Products
Idarucizumab is commercially available as an injection/infusion solution (Praxbind). It was approved in the EU and US in 2015 and in many countries in 2016.
Structure and properties
Idarucizumab is a humanized Fab fragment of an IgG1 monoclonal antibody. It has a molecular weight of approximately 47.8 kDa. Idarucizumab binds to dabigatran in a 1:1 ratio. The drug is produced by biotechnological methods.
Effects
Idarucizumab (ATC V03AB) binds with picomolar binding affinity to free and thrombin-bound dabigatran and its metabolites and inactivates the effects of the thrombin inhibitor within minutes.

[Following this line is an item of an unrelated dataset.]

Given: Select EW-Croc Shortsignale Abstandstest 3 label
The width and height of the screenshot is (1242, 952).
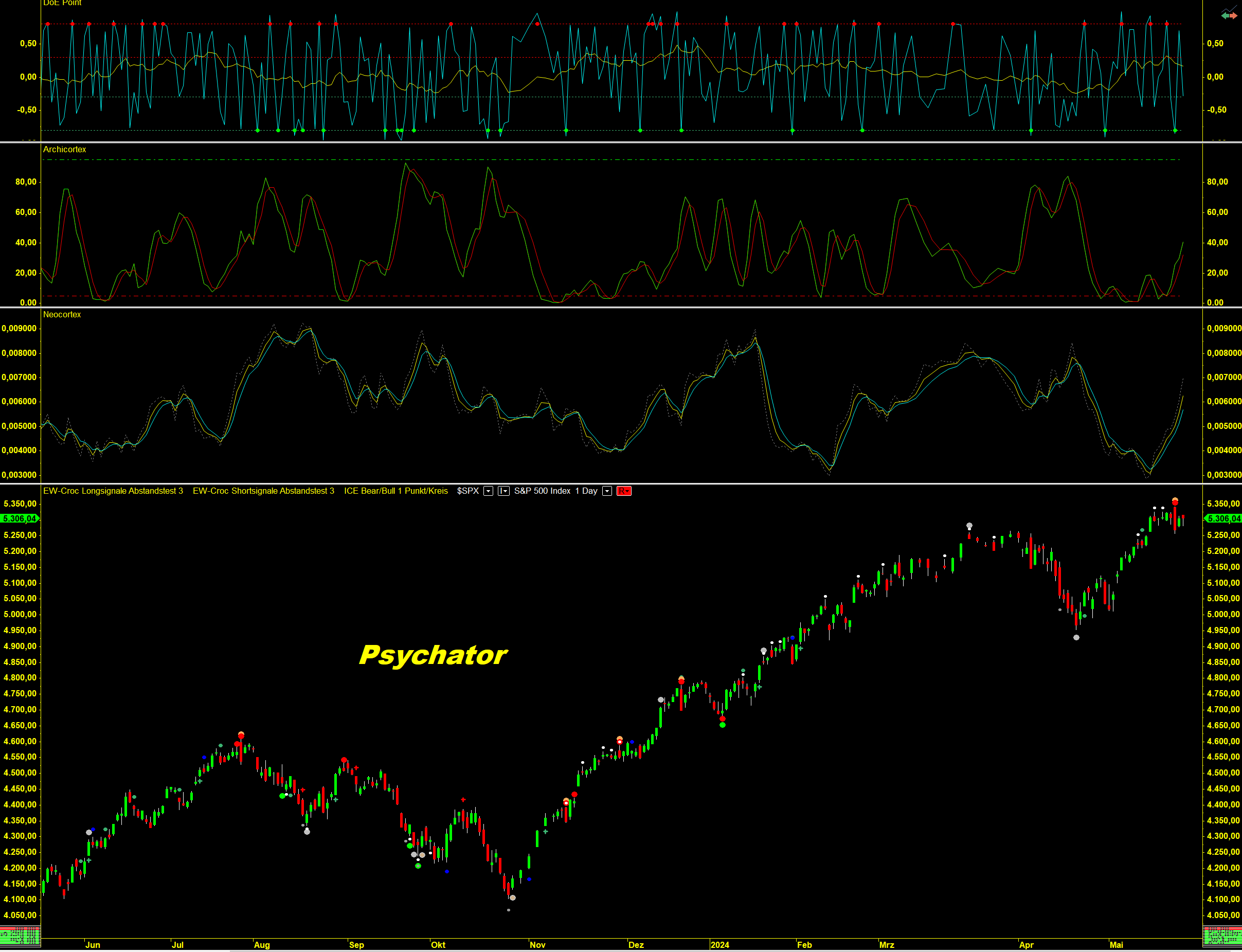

It counteracts bleeding, which can occur as a side effect of dabigatran therapy. The terminal half-life is approximately 10 hours.
Indications
Idarucizumab is intended for use in patients who have severe and uncontrollable bleeding while receiving treatment with dabigatran (Pradaxa).
Dosage
According to the SmPC. The drug is administered in a hospital setting as an intravenous infusion or bolus injection.
Contraindications
For complete precautions, see the drug label.
Interactions
There are no known drug-drug interactions.
Adverse effects
The most common possible adverse effects include headache (in healthy subjects) and hypokalemia, delirium, constipation, fever, and pneumonia (in patients).